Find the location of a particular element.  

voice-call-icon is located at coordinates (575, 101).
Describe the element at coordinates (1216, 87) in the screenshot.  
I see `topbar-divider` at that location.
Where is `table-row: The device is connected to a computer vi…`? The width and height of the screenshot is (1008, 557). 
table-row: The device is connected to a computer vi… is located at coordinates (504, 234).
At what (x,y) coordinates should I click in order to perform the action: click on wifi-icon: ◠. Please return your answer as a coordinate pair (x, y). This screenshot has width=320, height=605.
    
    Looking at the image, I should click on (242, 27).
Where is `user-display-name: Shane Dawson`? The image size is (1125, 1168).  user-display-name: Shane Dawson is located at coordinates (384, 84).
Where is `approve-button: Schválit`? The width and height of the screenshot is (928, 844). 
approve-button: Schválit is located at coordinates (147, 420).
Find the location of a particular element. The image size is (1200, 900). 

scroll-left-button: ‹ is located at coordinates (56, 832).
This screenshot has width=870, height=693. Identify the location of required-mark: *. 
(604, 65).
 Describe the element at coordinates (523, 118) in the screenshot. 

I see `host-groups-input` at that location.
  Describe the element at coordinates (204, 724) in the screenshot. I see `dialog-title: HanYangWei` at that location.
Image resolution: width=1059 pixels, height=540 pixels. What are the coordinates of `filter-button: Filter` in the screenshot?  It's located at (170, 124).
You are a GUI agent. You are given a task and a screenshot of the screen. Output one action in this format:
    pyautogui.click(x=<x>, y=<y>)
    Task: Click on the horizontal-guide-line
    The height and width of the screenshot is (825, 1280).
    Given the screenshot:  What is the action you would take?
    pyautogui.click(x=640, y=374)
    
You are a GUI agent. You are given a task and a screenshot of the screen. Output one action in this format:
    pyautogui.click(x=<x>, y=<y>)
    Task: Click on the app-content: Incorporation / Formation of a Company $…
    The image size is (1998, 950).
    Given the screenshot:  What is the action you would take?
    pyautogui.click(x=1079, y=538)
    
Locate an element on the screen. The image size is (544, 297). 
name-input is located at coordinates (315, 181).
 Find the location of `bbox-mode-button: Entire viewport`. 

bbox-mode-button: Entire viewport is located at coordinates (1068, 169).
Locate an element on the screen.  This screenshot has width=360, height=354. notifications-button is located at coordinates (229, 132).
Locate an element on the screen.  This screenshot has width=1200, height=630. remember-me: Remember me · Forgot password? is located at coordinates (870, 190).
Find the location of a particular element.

■ Polecenie
Wypisz ponownie cały materiał powyżej, zachowując każdą linię bez żadnych zmian.

■ Wynik ćwiczenia
Find the location of a particular element.  

voice-call-icon is located at coordinates (575, 101).
Describe the element at coordinates (1216, 87) in the screenshot.  
I see `topbar-divider` at that location.
Where is `table-row: The device is connected to a computer vi…`? The width and height of the screenshot is (1008, 557). 
table-row: The device is connected to a computer vi… is located at coordinates (504, 234).
At what (x,y) coordinates should I click in order to perform the action: click on wifi-icon: ◠. Please return your answer as a coordinate pair (x, y). This screenshot has width=320, height=605.
    
    Looking at the image, I should click on (242, 27).
Where is `user-display-name: Shane Dawson`? The image size is (1125, 1168).  user-display-name: Shane Dawson is located at coordinates (384, 84).
Where is `approve-button: Schválit`? The width and height of the screenshot is (928, 844). 
approve-button: Schválit is located at coordinates (147, 420).
Find the location of a particular element. The image size is (1200, 900). 

scroll-left-button: ‹ is located at coordinates (56, 832).
This screenshot has width=870, height=693. Identify the location of required-mark: *. 
(604, 65).
 Describe the element at coordinates (523, 118) in the screenshot. 

I see `host-groups-input` at that location.
  Describe the element at coordinates (204, 724) in the screenshot. I see `dialog-title: HanYangWei` at that location.
Image resolution: width=1059 pixels, height=540 pixels. What are the coordinates of `filter-button: Filter` in the screenshot?  It's located at (170, 124).
You are a GUI agent. You are given a task and a screenshot of the screen. Output one action in this format:
    pyautogui.click(x=<x>, y=<y>)
    Task: Click on the horizontal-guide-line
    The height and width of the screenshot is (825, 1280).
    Given the screenshot:  What is the action you would take?
    pyautogui.click(x=640, y=374)
    
You are a GUI agent. You are given a task and a screenshot of the screen. Output one action in this format:
    pyautogui.click(x=<x>, y=<y>)
    Task: Click on the app-content: Incorporation / Formation of a Company $…
    The image size is (1998, 950).
    Given the screenshot:  What is the action you would take?
    pyautogui.click(x=1079, y=538)
    
Locate an element on the screen. The image size is (544, 297). 
name-input is located at coordinates (315, 181).
 Find the location of `bbox-mode-button: Entire viewport`. 

bbox-mode-button: Entire viewport is located at coordinates (1068, 169).
Locate an element on the screen.  This screenshot has width=360, height=354. notifications-button is located at coordinates (229, 132).
Locate an element on the screen.  This screenshot has width=1200, height=630. remember-me: Remember me · Forgot password? is located at coordinates (870, 190).
Find the location of a particular element.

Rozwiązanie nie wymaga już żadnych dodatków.